EXERCISE TASK ▸
Please give every line from the start of the data up to and including the line with "pyautogui.click(x=1914, y=509)" as a JSON list of strings, one string per line, with blank lines left out.

* Begin DATASET RECORDS *

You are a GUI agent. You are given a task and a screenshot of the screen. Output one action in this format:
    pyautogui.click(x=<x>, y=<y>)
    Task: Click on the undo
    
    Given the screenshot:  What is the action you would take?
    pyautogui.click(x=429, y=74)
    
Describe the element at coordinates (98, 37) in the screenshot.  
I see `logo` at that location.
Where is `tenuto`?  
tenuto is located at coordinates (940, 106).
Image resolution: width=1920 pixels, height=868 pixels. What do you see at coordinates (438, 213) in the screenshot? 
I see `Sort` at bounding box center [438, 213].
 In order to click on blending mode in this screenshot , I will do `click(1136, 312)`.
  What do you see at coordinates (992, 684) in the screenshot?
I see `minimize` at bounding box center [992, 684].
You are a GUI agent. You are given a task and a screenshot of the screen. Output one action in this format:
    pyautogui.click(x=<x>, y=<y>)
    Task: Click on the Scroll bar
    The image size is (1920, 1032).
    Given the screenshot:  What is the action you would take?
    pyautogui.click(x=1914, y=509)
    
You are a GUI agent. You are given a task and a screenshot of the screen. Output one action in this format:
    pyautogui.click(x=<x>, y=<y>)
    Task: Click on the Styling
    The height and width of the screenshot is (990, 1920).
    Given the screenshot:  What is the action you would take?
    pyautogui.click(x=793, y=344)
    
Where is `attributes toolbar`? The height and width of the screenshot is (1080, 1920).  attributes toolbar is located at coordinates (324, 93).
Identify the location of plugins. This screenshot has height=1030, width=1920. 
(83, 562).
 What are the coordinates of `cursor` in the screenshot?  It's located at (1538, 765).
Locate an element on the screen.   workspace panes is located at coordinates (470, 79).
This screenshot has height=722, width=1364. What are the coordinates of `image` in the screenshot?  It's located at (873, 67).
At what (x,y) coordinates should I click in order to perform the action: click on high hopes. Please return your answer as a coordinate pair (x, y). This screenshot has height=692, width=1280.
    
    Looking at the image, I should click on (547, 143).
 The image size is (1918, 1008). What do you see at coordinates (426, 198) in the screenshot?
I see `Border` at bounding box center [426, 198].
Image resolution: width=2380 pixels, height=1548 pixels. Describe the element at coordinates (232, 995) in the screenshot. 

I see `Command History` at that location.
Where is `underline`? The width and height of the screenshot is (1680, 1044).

* End DATASET RECORDS *

COMPLETE ANSWER ▸
[
  "You are a GUI agent. You are given a task and a screenshot of the screen. Output one action in this format:",
  "    pyautogui.click(x=<x>, y=<y>)",
  "    Task: Click on the undo",
  "    Given the screenshot:  What is the action you would take?",
  "    pyautogui.click(x=429, y=74)",
  "Describe the element at coordinates (98, 37) in the screenshot.  ",
  "I see `logo` at that location.",
  "Where is `tenuto`?  ",
  "tenuto is located at coordinates (940, 106).",
  "Image resolution: width=1920 pixels, height=868 pixels. What do you see at coordinates (438, 213) in the screenshot? ",
  "I see `Sort` at bounding box center [438, 213].",
  " In order to click on blending mode in this screenshot , I will do `click(1136, 312)`.",
  "  What do you see at coordinates (992, 684) in the screenshot?",
  "I see `minimize` at bounding box center [992, 684].",
  "You are a GUI agent. You are given a task and a screenshot of the screen. Output one action in this format:",
  "    pyautogui.click(x=<x>, y=<y>)",
  "    Task: Click on the Scroll bar",
  "    The image size is (1920, 1032).",
  "    Given the screenshot:  What is the action you would take?",
  "    pyautogui.click(x=1914, y=509)"
]